§ **EXERCISE PROMPT**: The tail of the records, from the line containing "The width and height of the screenshot is (790, 378)." through the final line, should be printed exactly and on its own.

§ **DATA SUPPLIED**:
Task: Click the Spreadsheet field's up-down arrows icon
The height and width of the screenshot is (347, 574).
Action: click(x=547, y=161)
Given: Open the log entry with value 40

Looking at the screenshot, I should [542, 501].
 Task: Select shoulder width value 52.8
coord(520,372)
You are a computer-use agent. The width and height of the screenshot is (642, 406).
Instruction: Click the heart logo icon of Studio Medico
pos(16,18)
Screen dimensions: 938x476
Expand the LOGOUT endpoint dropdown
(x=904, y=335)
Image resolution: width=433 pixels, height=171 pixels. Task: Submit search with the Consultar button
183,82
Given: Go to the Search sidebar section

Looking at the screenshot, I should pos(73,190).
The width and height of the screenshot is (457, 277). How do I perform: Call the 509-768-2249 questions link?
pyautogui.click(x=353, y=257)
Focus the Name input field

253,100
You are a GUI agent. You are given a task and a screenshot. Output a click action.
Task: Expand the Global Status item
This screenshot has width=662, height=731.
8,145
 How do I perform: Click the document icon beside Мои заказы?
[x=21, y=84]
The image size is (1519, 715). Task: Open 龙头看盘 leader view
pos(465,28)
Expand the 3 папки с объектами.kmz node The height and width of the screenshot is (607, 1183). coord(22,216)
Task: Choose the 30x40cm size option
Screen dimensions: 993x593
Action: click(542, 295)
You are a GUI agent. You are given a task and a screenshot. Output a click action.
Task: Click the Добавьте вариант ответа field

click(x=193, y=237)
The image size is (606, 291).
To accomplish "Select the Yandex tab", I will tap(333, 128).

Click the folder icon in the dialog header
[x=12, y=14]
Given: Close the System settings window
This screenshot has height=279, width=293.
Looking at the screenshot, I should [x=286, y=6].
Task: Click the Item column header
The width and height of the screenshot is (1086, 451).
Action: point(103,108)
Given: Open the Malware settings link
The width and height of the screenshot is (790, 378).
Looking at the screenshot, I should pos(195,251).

§ **THE COMPLETED TASK**:
The width and height of the screenshot is (790, 378).
Looking at the screenshot, I should pos(195,251).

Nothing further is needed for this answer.